Les turbulences sur les marchés laitiers, causées par une hausse de la production mondiale, sont-elles révolues ? C’est le scénario pressenti par de nombreux observateurs du secteur laitier.
Les turbulences sur les marchés laitiers, causées par une hausse de la production mondiale, sont-elles révolues ? C’est le scénario pressenti par de nombreux observateurs du secteur laitier.
La météo ne devrait pas jouer non plus en faveur d’une hausse de la production à l’échelle du globe.
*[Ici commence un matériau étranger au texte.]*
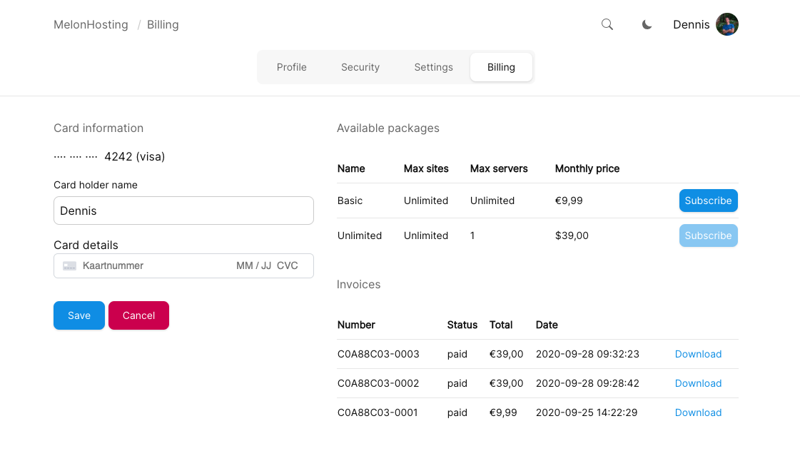Viewport: 800px width, 466px height.
Task: Click the CVC field
Action: (x=288, y=265)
L’Organisation météorologique mondiale table sur une forte probabilité d’apparition d’un épisode d’El Nino dont les effets pourraient entraîner une baisse de la production de lait en Océanie du fait de forts impacts sur les fourrages.
En Europe, la Commission européenne pressent une stabilité de la production laitière sur l’ensemble de l’année, due à un déclin au second semestre.
Un impact à retardement sur le prix du lait français
Après avoir été visibles dans l’Est et le Nord, les effets de la maladie sur la repro se font désormais ressentir notamment en Bretagne, Pays de la Loire et Normandie.
« Est-ce que l’on entrevoit un redressement progressif du prix du lait en fin d’année, interrogeait Christine Goscianski, économiste à l’Idele lors de la journée Grand angle Lait 2026. Ce qui peut jouer favorablement, c’est la bonne tenue de la demande mondiale et les cours des commodités laitières. Mais les tensions géopolitiques entraînent une forte pression sur les charges. »
En entendant un rééquilibrage, le prix du lait a fortement décroché. Le prix du lait conventionnel standard s’établissait à 414,90€/1000 l en avril 2026, selon l’enquête mensuelle laitière de FranceAgriMer. Un niveau que l’on n’avait pas connu depuis mai 2022.
Le chiffre
+ 620 kg par vache
C’est la hausse de la productivité laitière des vaches françaises entre 2020 et 2025. Les raisons : un prix du lait attractif, une météo globalement favorable aux fourrages et la robotisation de la traite. De quoi compenser en partie l’érosion du cheptel (- 610 000 vaches depuis 2014). « Il y a moins de vaches mais elles sont plus productives », illustre Christine Goscianski, économiste à l’Idele.